In some examples, the method <NUM> includes a step <NUM> of manually rotating the armrest frame <NUM> relative to the seat frame <NUM> and deactivating the rotation input actuator <NUM>. For example, while pressing the button associated with the rotation input actuator <NUM>, the user may press down in the arm pad <NUM> (e.g., countering the biasing action of the rotation mechanism) and adjust the rotation of the armrest <NUM> to the desired position. Upon deactivation of the rotation input actuator <NUM> (e.g., by releasing the button associated with the rotation input actuator <NUM>), the armrest <NUM> relocks into a rotation position.

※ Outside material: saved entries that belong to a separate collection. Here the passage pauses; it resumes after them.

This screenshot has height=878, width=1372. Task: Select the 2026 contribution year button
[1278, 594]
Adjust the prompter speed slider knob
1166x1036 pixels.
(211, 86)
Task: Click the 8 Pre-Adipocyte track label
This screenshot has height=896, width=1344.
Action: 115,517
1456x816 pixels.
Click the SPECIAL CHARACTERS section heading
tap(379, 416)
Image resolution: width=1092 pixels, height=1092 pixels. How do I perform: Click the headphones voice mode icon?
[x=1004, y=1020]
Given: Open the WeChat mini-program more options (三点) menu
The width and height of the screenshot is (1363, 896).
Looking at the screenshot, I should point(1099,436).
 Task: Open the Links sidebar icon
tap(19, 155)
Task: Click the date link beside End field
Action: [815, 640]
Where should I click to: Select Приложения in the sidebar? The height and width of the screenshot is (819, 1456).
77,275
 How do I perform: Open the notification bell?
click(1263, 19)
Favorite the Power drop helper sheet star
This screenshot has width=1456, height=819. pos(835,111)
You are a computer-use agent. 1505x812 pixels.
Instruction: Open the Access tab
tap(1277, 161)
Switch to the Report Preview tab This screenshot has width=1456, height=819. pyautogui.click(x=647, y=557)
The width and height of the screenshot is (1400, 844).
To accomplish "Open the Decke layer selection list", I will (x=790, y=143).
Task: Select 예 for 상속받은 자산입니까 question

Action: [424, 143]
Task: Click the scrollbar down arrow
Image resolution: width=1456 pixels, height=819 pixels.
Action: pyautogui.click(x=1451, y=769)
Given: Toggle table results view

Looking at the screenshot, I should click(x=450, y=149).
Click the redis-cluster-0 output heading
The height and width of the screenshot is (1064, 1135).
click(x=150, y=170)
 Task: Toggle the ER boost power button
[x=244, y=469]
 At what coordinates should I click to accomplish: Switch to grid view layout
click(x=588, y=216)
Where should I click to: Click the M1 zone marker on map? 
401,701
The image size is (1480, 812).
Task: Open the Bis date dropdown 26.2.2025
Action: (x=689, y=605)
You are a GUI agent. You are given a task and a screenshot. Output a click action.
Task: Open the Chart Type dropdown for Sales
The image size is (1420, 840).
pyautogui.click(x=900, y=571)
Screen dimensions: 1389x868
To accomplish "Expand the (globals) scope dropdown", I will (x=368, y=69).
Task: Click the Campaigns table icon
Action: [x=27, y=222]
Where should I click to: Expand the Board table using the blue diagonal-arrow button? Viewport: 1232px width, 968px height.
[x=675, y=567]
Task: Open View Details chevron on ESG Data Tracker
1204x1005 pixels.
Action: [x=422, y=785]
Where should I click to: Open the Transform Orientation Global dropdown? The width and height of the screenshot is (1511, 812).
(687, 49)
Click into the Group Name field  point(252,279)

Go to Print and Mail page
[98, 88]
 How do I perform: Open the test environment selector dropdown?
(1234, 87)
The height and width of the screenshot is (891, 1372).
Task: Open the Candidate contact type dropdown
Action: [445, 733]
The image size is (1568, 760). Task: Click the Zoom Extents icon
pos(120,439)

In some examples, the method includes a step <NUM> of manually pivoting the armrest subframe <NUM> relative to the armrest frame <NUM> and deactivating the tilt input actuator <NUM>. For example, while pressing the button associated with the tilt input actuator <NUM>, the user may press down on the arm pad <NUM> (e.g., countering the biasing action of the tilting mechanism) and adjust the tilt of the arm pad <NUM> to the desired position. Upon deactivation of the tilt input actuator <NUM> (e.g., by releasing the button associated with the tilt input actuator <NUM>), the armrest subframe <NUM> relocks into a tilt position.

Claim 1:
An armrest, comprising:
an armrest frame (<NUM>) rotationally coupleable at a first end to a seat frame;
an armrest subframe (<NUM>) pivotably coupled to a second end of the armrest frame, the armrest subframe coupled to the armrest frame at a pivot point (<NUM>);
an arm pad (<NUM>) laterally aligned and translatably coupled to the armrest subframe comprising a structure layer (<NUM>), wherein the structure layer comprises a rail;
a tilting mechanism configured to pivot the armrest subframe relative to the armrest frame, comprising:
a first moveable member (<NUM>) pivotally coupled to the armrest subframe,
a second moveable member (<NUM>) pivotally coupled to the armrest frame and mechanically coupled to the first moveable member;
a pushrod (<NUM>) coupled to the first moveable member and the second moveable member at a connection point;
a shaft (<NUM>) mechanically coupled to the pushrod (<NUM>) via a collar (<NUM>) on a first end and to at least one of the armrest frame or armrest subframe, wherein an extension of the pushrod increases the tilt of the armrest subframe relative to the armrest frame;
a compression spring mechanically coupled to at least one of the first moveable member, the second moveable member, or the pushrod and configured to bias the pushrod towards the extension;
a tilt input actuator (<NUM>), the tilt input actuator including a default lock setting that prevents movement of the armrest subframe, thereby preventing any change in tilt; wherein a manual pressing of a button on the tilt input actuator releases the lock setting and allows pivoting movement of the armrest subframe;
a translation mechanism configured to translate the arm pad relative to the armrest subframe comprising:
a rail lock actuator (<NUM>) coupled to the armrest frame and configured to releasably interact with the rail; and
a rotation mechanism coupleable to the seat frame and the armrest, and configured to rotate the armrest relative to the seat frame, wherein the rotation mechanism comprises a spring-loaded linkage; and characterized in that:
the first moveable member is coupled to the end of the armrest subframe opposite the pivot point;
the pushrod is coupled at the connection point where both members are coupled:
wherein movement of the pushrod actuates the first moveable member and the second moveable member, altering the tilt angle of the armrest subframe relative to the armrest frame.